[AUFGABE]:
Wie viel Geld steckt Perot laut dem Text über den US-Wahlkampf monatlich in seine Wahlbüros?

Daß Perot so kurz vor den Wahlen tatsächlich die Chuzpe aufbringt, ernsthaft um das Präsidentenamt zu kandidieren, glaubt so recht niemand. Aber er will mitreden und am Ende vielleicht die entscheidenden Empfehlungen an seine Anhänger geben. Der Milliardär investiert bis heute rund 500.000 Dollar monatlich in über 60 Wahlbüros im ganzen Land. Seit Donnerstag ist er in allen fünfzig Bundesstaaten als Kandidat auf den Wahllisten eingeschrieben. Laut Meinungsumfragen könnte Perot im Falle einer Kandidatur mit 14 bis 16 Prozent der Wähler rechnen.

Bezüglich der Wahlempfehlung des Texaners kann sich Bill Clinton Chancen ausrechnen. Perot hatte am 16. Juli seinen Ausstieg aus dem Rennen unter anderem damit begründet, daß die Demokratische Partei einen erfolgversprechenden Veränderungsprozeß durchgemacht habe. Außerdem ist seine notorische Abneigung gegen George Bush allseits bekannt.

Selbiger pflegt nach wie vor ein gespanntes Verhältnis zur verbalen Kommunikation: Sein Wahlkampfteam hat die erste TV-Live-Debatte mit Clinton, eigentlich für den 22.September angesetzt, platzen lassen. Drei Rededuelle mit nur einem Moderator waren ursprünglich von einer überparteilichen Kommission angesetzt. Bush will höchstens zwei Runden, mit drei Moderatoren, die an die Kandidaten Fragen stellen, was spontanere Dialoge ausschließt.

Die Fernsehdebatten können von entscheidender Bedeutung sein. Hier kann und muß Clinton beweisen, daß er wie ein Präsident wirken und auftreten kann. Nirgendwo bietet sich diese Chance mehr als im direkten Vergleich mit dem Präsidenten. Deswegen werden sich die Demokraten wohl oder übel auf die Konditionen des Gegners einlassen müssen. Je nach Herkunft der Meinungsumfrage hat der Demokrat weiterhin einen Vorsprung zwischen neun und fünfzehn Prozent.

[VORLIEGENDE ZEILEN]:
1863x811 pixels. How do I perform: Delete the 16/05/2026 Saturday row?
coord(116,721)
* * *
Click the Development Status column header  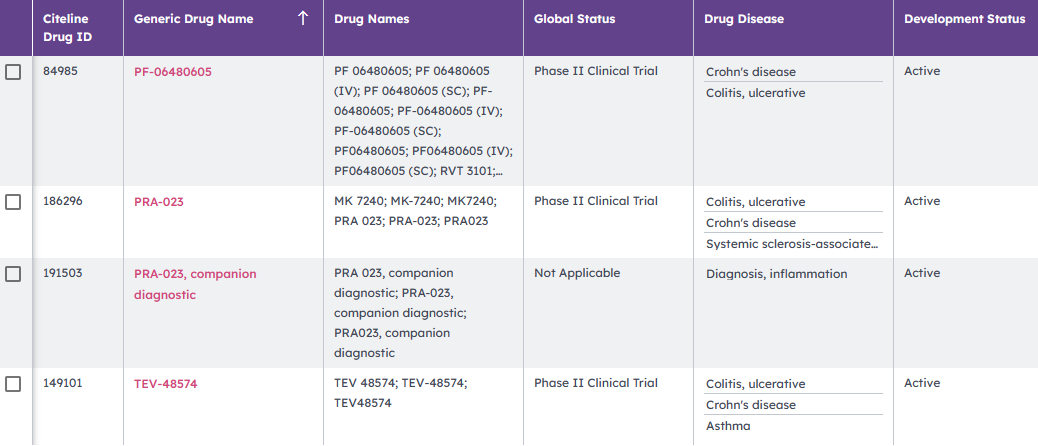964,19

[ANTWORT]:
Rund 500.000 Dollar im Monat, verteilt auf über 60 Wahlbüros im ganzen Land.